Background: Early detection and treatment of bacterial sexually transmitted infections has been advocated as an HIV prevention strategy.
Aim: To inform screening guidelines, the incidence and risk factors for urethral and anal gonorrhoea and chlamydia were studied in a prospective cohort of community-based HIV negative homosexual men in Sydney, New South Wales, Australia.
Methods: All participants were offered annual screening for gonorrhoea and chlamydia (study-visit diagnoses) on urine and anal swabs using nucleic acid amplification. Participants also reported diagnoses of gonorrhoea and chlamydia made elsewhere between interviews (interval diagnoses). All diagnoses were summed to create a combined incidence rate, and detailed data on specific sexual practices with casual and regular partners were collected.
Results: Among 1427 men enrolled, the combined incidence rates were 3.49 and 2.96 per 100 person-years for urethral and anal gonorrhoea, respectively; and 7.43 and 4.98 per 100 person-years for urethral and anal chlamydia, respectively.

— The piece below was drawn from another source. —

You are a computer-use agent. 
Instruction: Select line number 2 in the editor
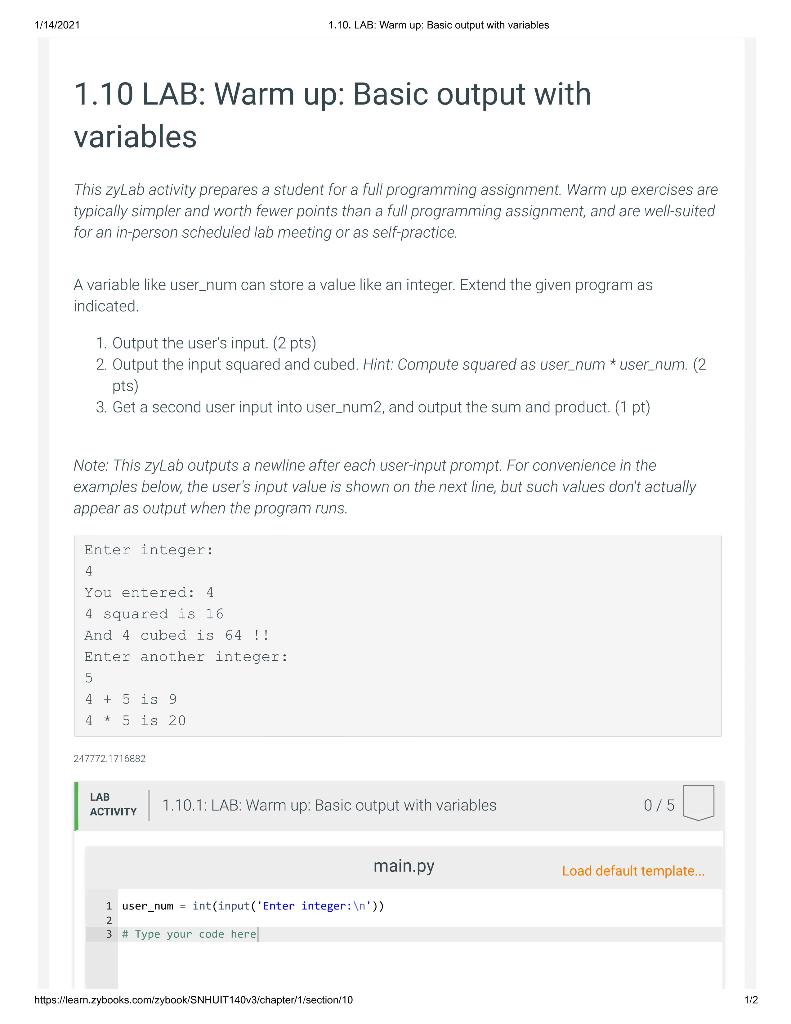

Urethral infections were associated with unprotected anal intercourse (UAI) with HIV-positive partners (hazard ratio (HR) = 2.58, 95% CI 1.10 to 6.05 for urethral gonorrhoea) and with frequent insertive oral sex (p for trend 0.007 for urethral chlamydia). Anal infections were associated with receptive UAI (p for trend 0.001 for both anal gonorrhoea and chlamydia) and other receptive anal sexual practices. Stratified analyses showed the independence of the associations of insertive oral sex with urethral infections and of non-intercourse receptive anal practices with anal infections.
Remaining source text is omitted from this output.